Mehmet ile birlikte yoldayız, mekansızlığı konuşuyoruz, birden at avrat silah dedi... Güldük baştan, sonra düşününce haklı buldum... Bizim ecdadımız göçebe yaşıyor, ordan oraya akın ediyor, dünya ile bir bağlantıları yok denecek kadar az... Sonra yerleşmeye başlıyor, yayılmaya, daha fazla daha fazla kazanmaya toprak almaya, dünyada yayılmaya... Olmuyor dağılıyor. 

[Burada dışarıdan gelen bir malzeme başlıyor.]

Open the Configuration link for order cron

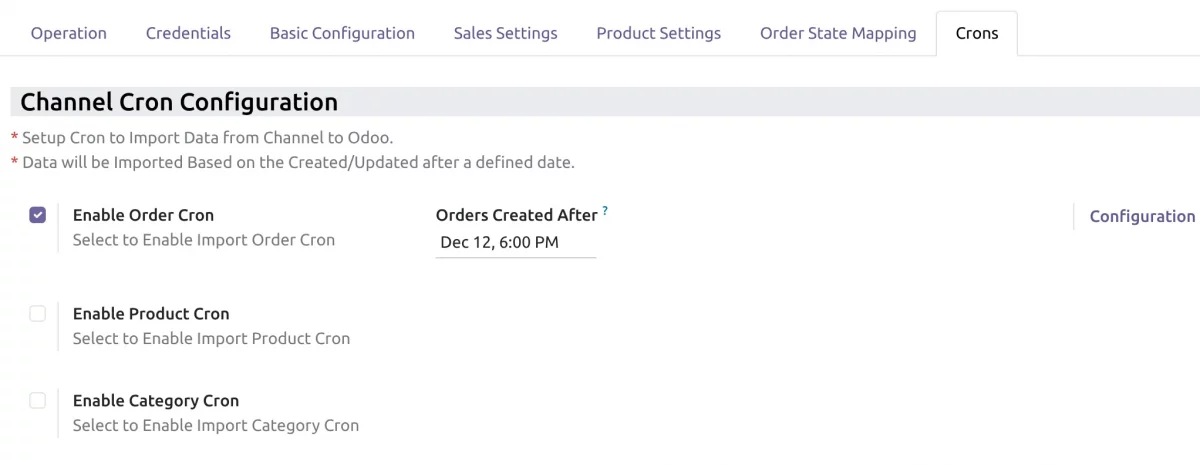click(x=1142, y=216)
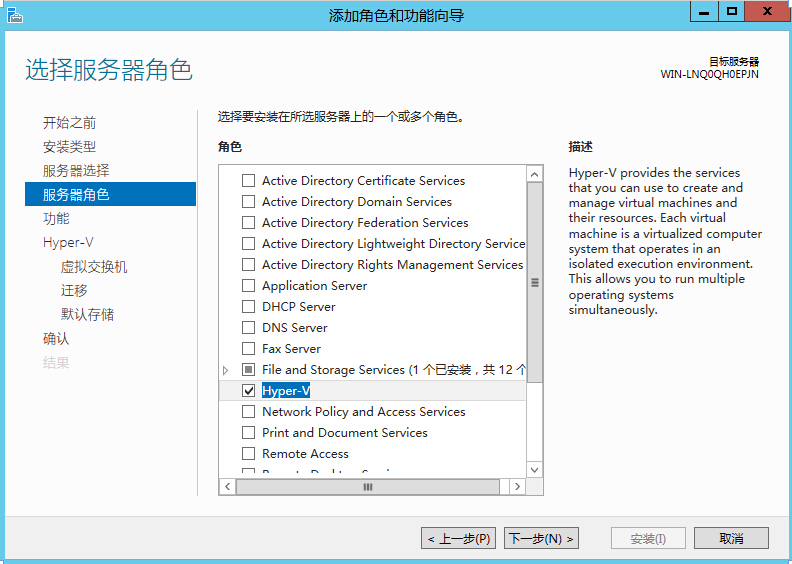Cancel the wizard with 取消 button
The width and height of the screenshot is (792, 564).
click(x=731, y=539)
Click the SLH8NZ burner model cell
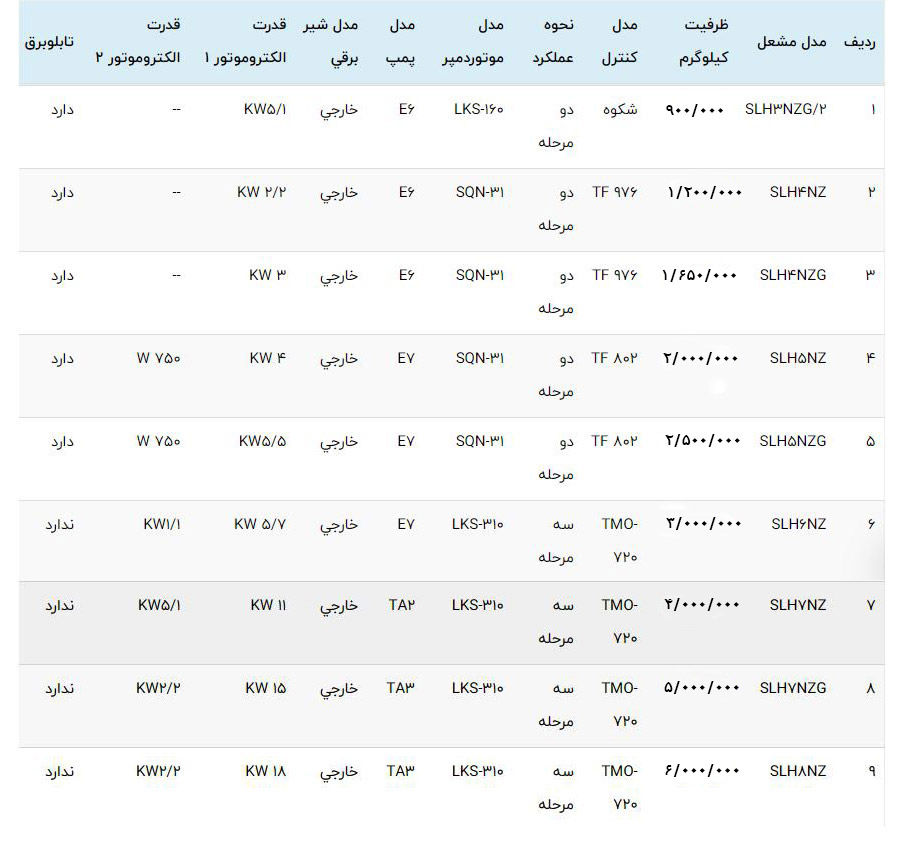This screenshot has width=903, height=847. [798, 771]
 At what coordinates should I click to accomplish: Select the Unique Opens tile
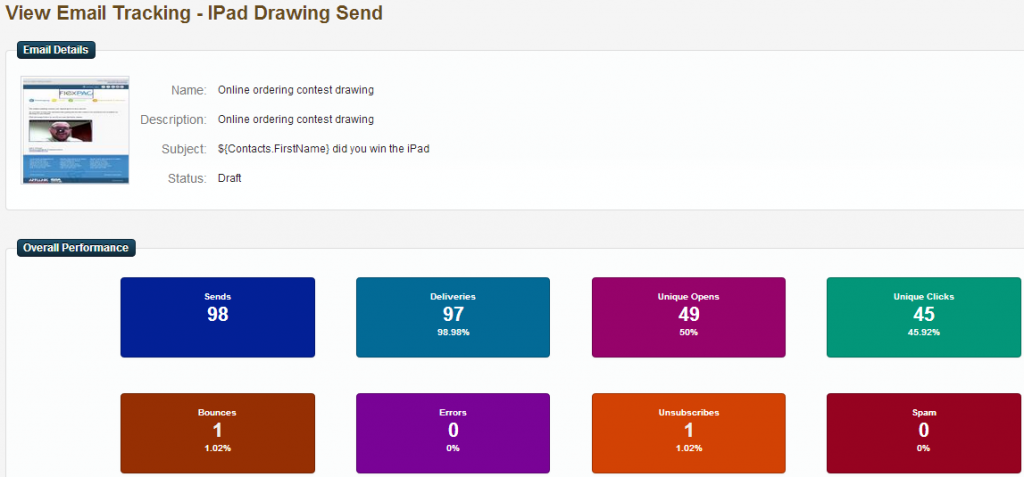688,317
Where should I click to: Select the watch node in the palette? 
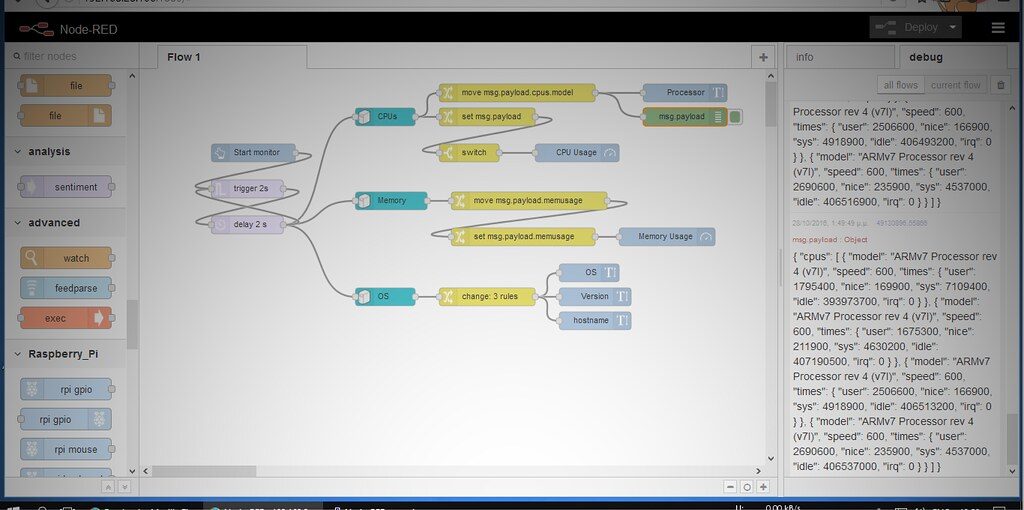coord(67,258)
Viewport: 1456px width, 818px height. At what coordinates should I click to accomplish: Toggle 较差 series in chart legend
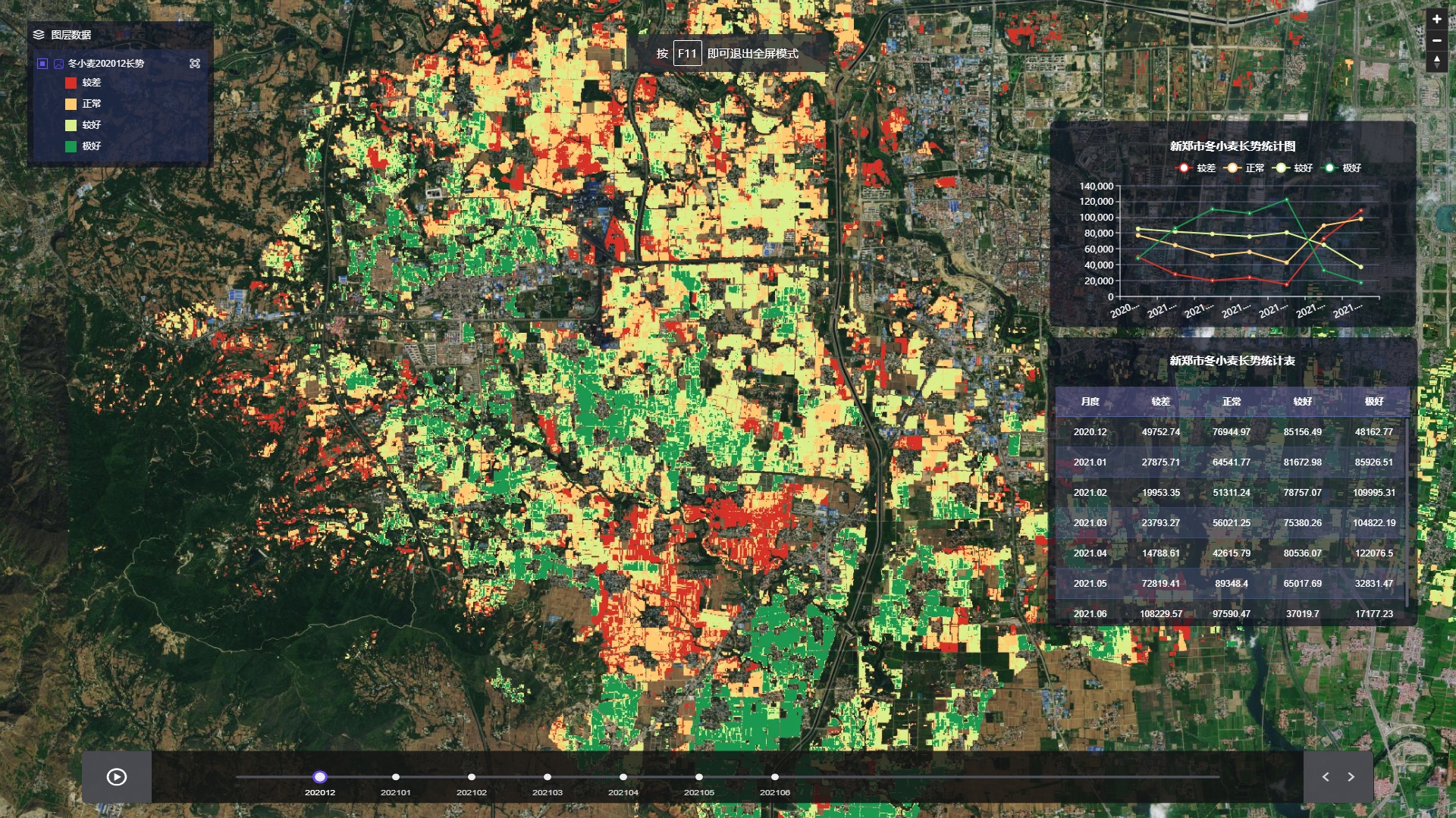(1195, 168)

İşte paradoks burda başlıyor; dünyaya çıplak geliyoruz ve çıplak gidiyoruz. Arada bir sürü mal mülk elde ediyoruz ve giderken bırakıyoruz. Bu mal mülkü elde ederken onların sahibiymiş gibi yapıyoruz ve hep bizimmiş gibi sarılıyoruz. Geldiğim nokta şu; dünyadaki mal, mülk, ilişkilere ne kadar sıkı sarılır isek gerçeklikte o kadar az alan kalıyor. Dünyadaki mal, mülk, ilişkileri ne kadar bırakırsak gerçeklikte o kadar alan açılıyor ve sevgiye, aşka dönüşüyor.

Peki bu paradoksu nasıl çözebiliriz, hem dünya da hem de gerçeklikte olmak nasıl olabilir? Bunun cevabı denge zannedersem. Dünyevi işleri gerçeklikle dengelemek. Hayatı idame ettirecek kadar dünya ile ilişkide olup, enerjimizi akışa yönlendirmek ve gerçeklikte olmak.

Sonuç olarak, dünyadaki mekansızlık gerçeklikte mekan yaratıyor. Buna bir bakmakta fayda var, farklı görüşler var ise konuşalım.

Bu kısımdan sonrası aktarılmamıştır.